Fortunately, the practical example of the exploit is a bit less sinister than that. By modifying the sudoers file, the file which contains the list of users that have root privileges, the software can erase the evidence of the exploit and will still have root privileges. From there, it silently uses an app called VSInstaller to install adware called VSearch, Genieo, and MacKeeper, three different pieces of malicious software, then launches an app store page for a download manager called Shuttle.

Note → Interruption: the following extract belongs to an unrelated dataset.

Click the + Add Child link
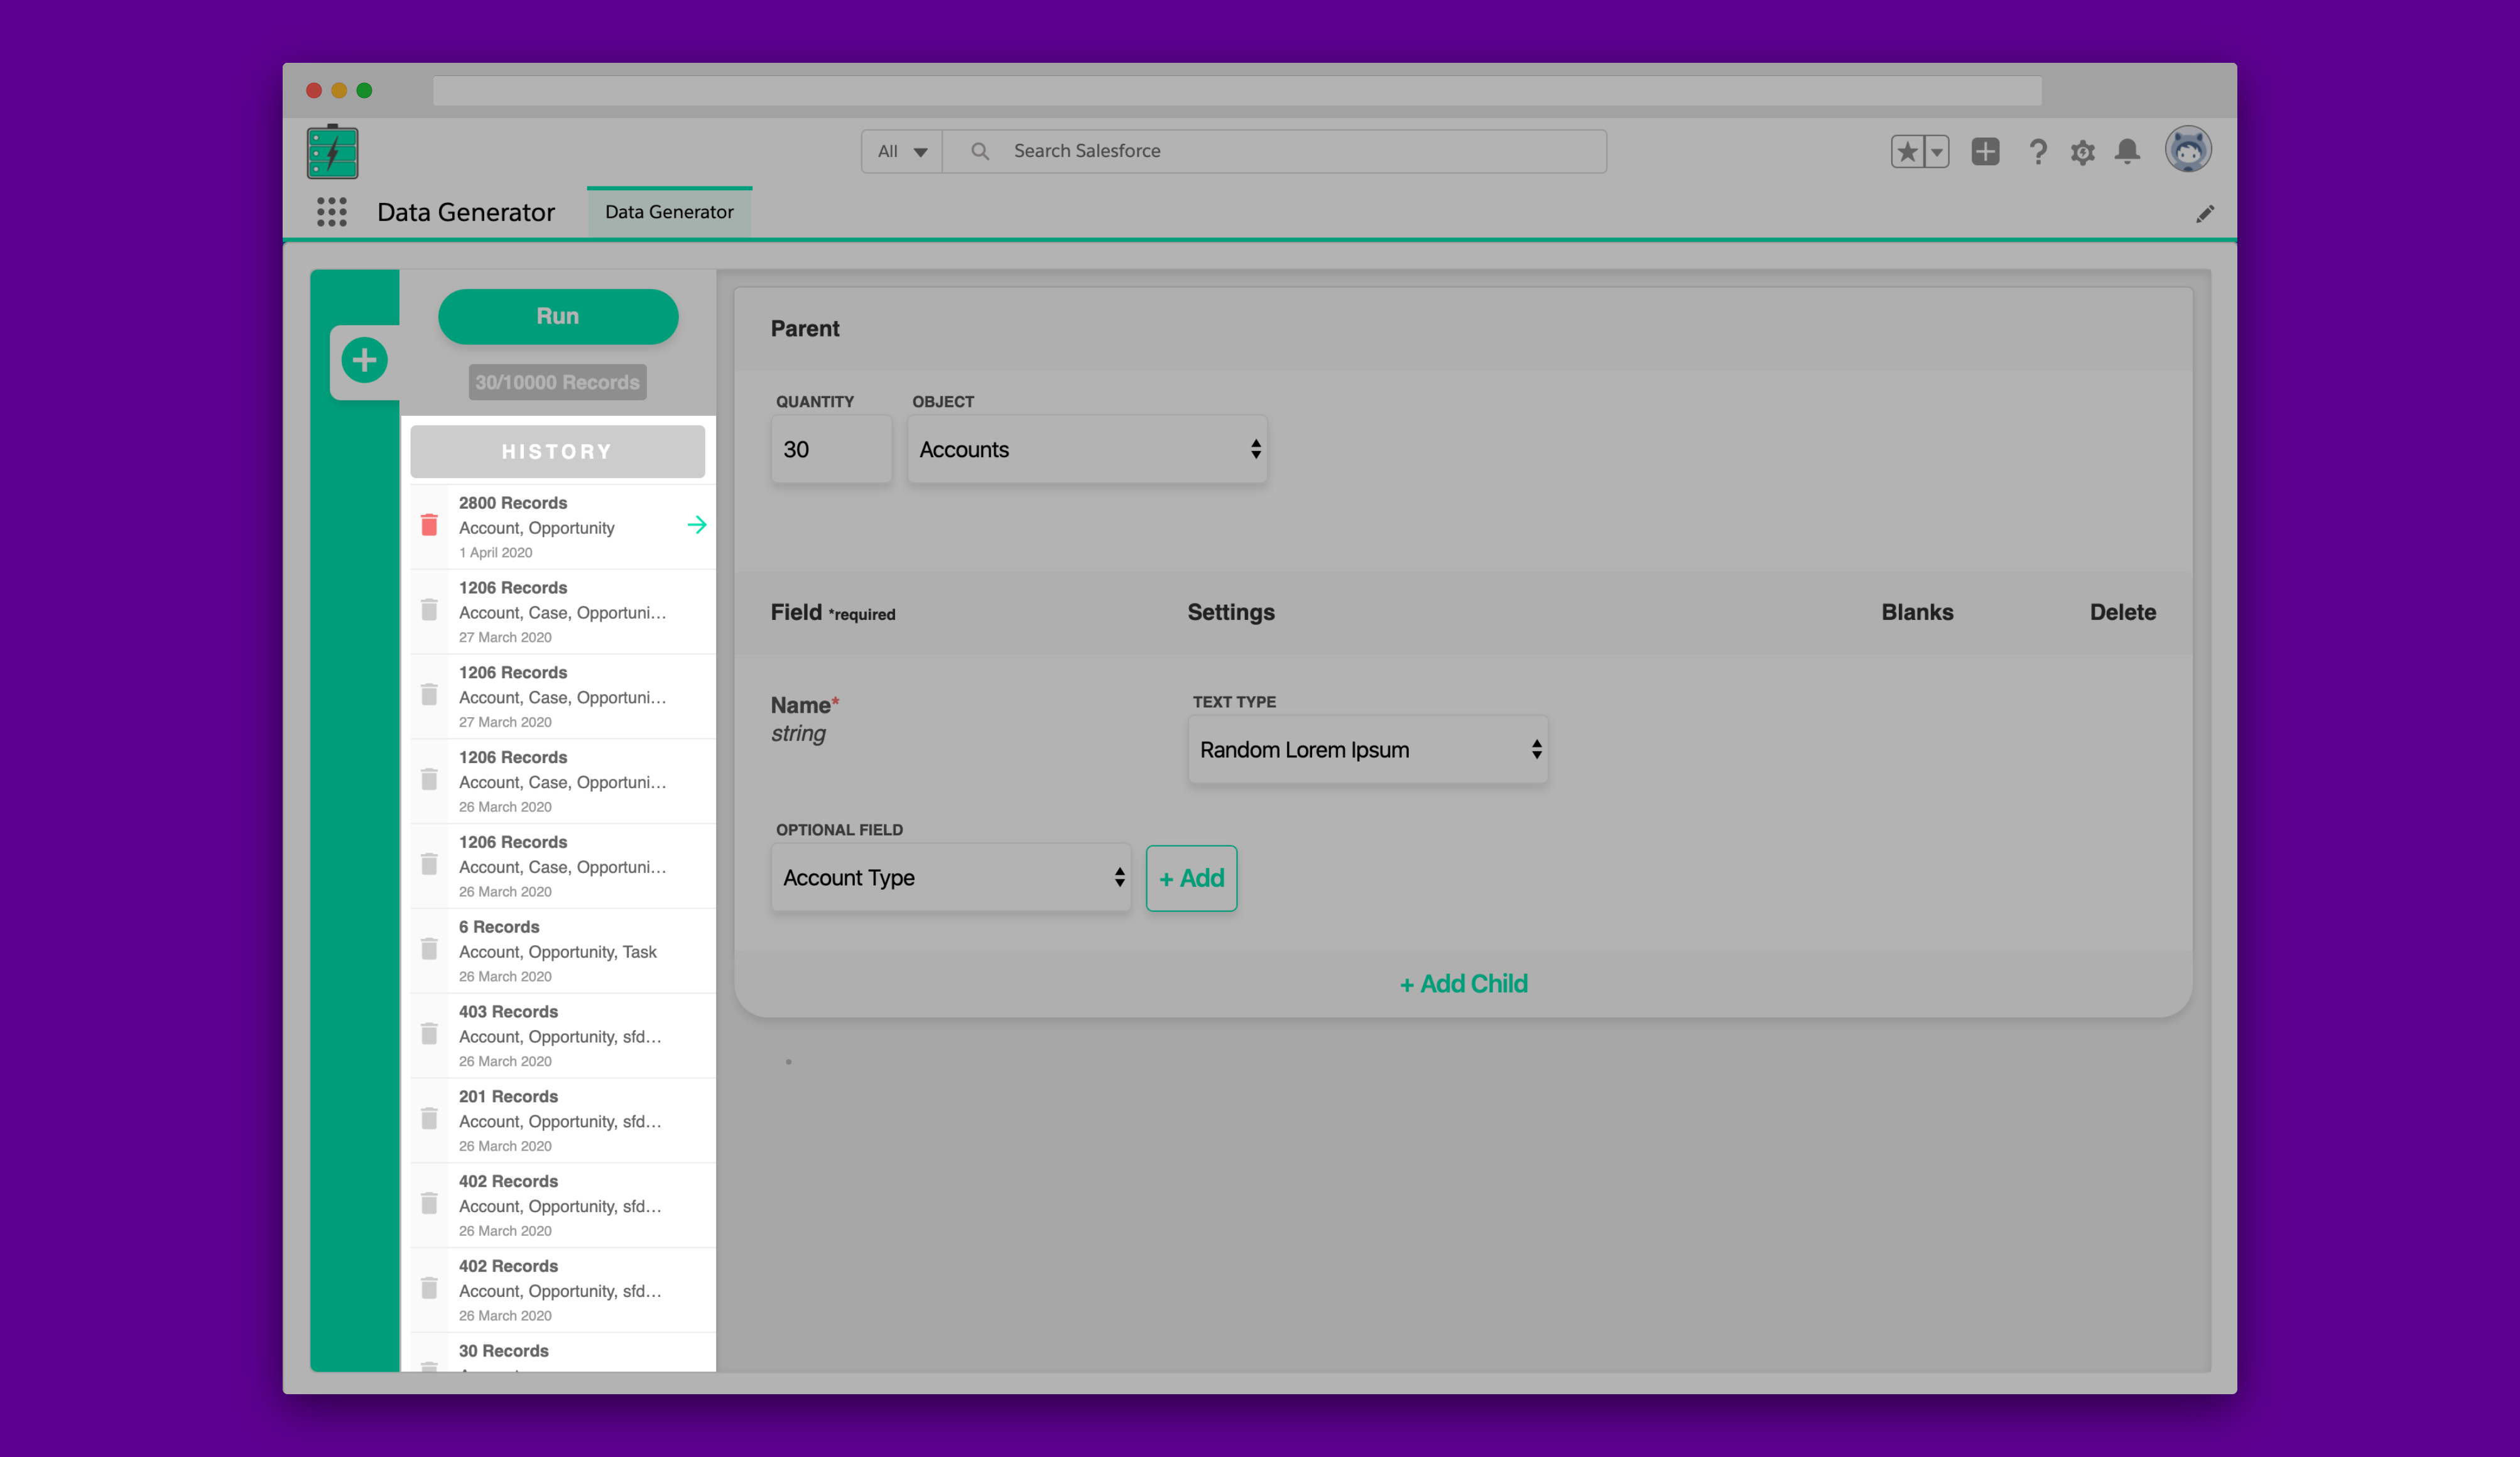Screen dimensions: 2520x1457 (1463, 984)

Security researcher Stefan Esser and another researcher made the exploit known to Apple privately, and then publicly weeks ago, but as of yet Apple hasn’t made any indication that there’s a solution on the horizon. Some users have reported the exploit no longer works in the El Capitan beta, but that has more to do with revamped file permissions and a change to the error reporting software.
For now, if you want to ensure you’re protected from the DYLD_PRINT_TO_FILE exploit, your only option is to install Esser’s SUIDGuard and have faith that his software is trustworthy. As always, your best line of defense is to run anti-virus software on your Mac, and ensure that you’re only downloading files and software from trusted sources like Apple.